[Exercise data]
◇ ◇ ◇
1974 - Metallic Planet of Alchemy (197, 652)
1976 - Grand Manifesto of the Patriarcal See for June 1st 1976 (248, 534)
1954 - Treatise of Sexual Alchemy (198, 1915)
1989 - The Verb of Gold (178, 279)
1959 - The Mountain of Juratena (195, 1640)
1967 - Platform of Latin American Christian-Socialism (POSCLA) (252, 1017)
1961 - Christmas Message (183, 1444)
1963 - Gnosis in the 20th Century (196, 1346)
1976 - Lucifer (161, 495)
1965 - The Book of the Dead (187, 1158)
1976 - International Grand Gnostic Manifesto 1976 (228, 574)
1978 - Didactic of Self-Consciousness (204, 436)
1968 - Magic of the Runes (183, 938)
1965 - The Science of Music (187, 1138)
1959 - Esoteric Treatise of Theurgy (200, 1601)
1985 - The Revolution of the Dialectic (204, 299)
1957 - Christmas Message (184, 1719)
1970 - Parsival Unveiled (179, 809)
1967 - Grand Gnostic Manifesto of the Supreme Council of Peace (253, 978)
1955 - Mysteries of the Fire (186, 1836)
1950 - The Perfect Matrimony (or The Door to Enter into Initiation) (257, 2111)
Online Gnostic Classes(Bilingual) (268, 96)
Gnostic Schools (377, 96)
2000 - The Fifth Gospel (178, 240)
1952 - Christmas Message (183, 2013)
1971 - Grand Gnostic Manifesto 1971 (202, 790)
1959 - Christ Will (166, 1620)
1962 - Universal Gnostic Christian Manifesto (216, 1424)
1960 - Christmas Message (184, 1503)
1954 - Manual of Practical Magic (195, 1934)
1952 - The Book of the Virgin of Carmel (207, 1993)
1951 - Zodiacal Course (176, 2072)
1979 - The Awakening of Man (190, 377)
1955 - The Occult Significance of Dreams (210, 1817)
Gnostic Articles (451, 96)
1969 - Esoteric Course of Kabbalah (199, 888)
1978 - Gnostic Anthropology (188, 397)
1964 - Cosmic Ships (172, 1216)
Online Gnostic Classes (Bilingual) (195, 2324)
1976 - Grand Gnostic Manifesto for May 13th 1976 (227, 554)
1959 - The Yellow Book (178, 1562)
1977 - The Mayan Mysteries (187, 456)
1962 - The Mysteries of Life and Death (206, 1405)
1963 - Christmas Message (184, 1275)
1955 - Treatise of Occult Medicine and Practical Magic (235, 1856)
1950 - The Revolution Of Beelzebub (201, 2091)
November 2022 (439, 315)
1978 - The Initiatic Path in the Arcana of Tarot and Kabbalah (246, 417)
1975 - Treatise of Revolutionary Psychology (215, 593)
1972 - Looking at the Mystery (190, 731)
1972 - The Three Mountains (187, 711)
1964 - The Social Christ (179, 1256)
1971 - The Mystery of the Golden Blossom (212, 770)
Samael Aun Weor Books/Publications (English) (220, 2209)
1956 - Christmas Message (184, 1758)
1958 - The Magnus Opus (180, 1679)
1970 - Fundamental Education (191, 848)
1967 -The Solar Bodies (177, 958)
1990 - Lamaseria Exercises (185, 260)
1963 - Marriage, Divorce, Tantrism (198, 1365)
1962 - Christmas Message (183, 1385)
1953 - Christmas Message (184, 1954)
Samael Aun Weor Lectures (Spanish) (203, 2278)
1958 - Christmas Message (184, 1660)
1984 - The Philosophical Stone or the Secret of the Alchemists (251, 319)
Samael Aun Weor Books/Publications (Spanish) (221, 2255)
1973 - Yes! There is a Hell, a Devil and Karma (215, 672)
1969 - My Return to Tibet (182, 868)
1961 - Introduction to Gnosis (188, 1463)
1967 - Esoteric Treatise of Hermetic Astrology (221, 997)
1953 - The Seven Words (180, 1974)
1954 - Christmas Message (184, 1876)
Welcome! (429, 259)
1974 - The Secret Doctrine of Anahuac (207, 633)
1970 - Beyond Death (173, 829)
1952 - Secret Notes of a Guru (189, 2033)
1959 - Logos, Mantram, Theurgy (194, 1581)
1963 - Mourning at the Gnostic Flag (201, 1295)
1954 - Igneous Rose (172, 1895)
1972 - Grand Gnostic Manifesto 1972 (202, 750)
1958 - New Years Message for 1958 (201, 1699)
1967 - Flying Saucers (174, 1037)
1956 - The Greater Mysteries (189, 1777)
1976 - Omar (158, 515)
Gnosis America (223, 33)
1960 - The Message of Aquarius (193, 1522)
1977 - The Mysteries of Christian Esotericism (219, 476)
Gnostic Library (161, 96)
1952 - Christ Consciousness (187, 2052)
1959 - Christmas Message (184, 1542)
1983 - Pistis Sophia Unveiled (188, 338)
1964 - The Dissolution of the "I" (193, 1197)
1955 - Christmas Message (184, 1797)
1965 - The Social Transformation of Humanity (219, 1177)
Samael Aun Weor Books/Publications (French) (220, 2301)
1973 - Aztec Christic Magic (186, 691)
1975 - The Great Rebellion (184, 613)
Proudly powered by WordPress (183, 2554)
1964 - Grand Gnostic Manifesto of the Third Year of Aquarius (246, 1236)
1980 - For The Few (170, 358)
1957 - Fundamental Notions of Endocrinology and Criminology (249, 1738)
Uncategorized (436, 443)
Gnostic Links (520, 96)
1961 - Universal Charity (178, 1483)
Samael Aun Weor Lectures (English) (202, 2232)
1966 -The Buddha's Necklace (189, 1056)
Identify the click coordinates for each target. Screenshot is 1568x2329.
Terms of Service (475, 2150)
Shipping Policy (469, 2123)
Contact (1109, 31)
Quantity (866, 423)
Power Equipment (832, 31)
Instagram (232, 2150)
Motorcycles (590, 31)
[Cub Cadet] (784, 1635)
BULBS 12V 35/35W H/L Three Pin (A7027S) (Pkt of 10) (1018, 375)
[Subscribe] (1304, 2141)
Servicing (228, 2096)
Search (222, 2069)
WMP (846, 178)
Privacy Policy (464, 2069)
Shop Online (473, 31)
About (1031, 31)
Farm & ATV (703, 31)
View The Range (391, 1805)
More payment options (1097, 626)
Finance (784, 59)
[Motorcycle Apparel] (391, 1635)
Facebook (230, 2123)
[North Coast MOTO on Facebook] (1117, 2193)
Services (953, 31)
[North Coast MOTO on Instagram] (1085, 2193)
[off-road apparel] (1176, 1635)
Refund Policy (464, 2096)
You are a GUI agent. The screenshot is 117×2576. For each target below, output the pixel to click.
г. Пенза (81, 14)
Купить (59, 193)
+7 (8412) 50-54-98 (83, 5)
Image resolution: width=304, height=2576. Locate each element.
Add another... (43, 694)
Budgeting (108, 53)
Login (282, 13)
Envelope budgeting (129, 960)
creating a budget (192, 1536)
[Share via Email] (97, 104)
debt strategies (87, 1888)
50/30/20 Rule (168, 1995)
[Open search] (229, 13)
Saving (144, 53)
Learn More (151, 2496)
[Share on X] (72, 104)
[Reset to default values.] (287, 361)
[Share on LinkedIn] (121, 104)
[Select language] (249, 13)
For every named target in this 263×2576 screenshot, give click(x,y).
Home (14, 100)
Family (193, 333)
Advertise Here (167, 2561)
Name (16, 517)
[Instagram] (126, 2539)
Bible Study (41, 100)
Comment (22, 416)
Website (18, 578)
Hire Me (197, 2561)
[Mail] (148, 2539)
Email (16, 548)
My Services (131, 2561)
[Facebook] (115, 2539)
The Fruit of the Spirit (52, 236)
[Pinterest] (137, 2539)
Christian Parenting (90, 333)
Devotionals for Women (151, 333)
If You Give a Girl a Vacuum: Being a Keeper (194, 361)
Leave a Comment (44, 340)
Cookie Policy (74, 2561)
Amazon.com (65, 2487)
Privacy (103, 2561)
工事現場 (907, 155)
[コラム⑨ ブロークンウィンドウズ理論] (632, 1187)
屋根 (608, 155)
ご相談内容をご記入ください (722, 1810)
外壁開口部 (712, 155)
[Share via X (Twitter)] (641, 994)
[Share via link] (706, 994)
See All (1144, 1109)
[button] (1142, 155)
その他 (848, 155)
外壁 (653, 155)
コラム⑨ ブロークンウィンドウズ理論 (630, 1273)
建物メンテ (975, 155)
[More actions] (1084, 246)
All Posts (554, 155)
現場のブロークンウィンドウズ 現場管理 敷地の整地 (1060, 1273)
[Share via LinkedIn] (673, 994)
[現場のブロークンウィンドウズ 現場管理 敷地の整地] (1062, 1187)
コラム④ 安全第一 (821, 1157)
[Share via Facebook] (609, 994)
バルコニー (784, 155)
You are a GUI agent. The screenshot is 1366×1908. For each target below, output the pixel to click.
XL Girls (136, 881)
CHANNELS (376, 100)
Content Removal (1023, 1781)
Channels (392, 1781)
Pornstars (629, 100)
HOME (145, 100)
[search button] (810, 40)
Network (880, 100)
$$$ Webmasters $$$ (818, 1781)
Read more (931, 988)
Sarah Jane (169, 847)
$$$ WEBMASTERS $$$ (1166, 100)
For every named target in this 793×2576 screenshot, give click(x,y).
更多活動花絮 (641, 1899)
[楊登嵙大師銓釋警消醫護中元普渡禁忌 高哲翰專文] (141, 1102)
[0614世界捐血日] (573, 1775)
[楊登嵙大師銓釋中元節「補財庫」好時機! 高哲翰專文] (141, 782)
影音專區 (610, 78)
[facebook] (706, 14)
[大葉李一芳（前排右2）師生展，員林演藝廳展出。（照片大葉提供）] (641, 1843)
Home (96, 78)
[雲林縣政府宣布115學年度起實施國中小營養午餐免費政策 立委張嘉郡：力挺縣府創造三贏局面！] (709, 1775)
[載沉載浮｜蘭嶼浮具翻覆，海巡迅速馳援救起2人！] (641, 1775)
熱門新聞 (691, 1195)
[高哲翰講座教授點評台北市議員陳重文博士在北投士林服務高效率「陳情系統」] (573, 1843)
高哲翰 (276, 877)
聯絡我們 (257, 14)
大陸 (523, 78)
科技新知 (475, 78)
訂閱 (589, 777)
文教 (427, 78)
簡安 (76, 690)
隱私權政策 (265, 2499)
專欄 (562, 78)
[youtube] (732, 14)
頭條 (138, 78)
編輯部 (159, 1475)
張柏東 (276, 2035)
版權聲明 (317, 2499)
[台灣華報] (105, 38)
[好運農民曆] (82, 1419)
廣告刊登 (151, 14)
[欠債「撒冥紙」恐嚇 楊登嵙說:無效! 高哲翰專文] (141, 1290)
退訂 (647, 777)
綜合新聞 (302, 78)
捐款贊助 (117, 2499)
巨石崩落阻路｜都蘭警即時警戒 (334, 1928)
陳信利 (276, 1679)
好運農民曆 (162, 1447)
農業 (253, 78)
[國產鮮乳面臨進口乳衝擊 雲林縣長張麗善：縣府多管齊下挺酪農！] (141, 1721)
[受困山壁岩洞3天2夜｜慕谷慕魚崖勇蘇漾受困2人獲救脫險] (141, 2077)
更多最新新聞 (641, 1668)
◇ ◇ ◇
[Task statement]
A single number is the whole answer: the number of lines in the entries that include "Samael".

[Exercise output]
5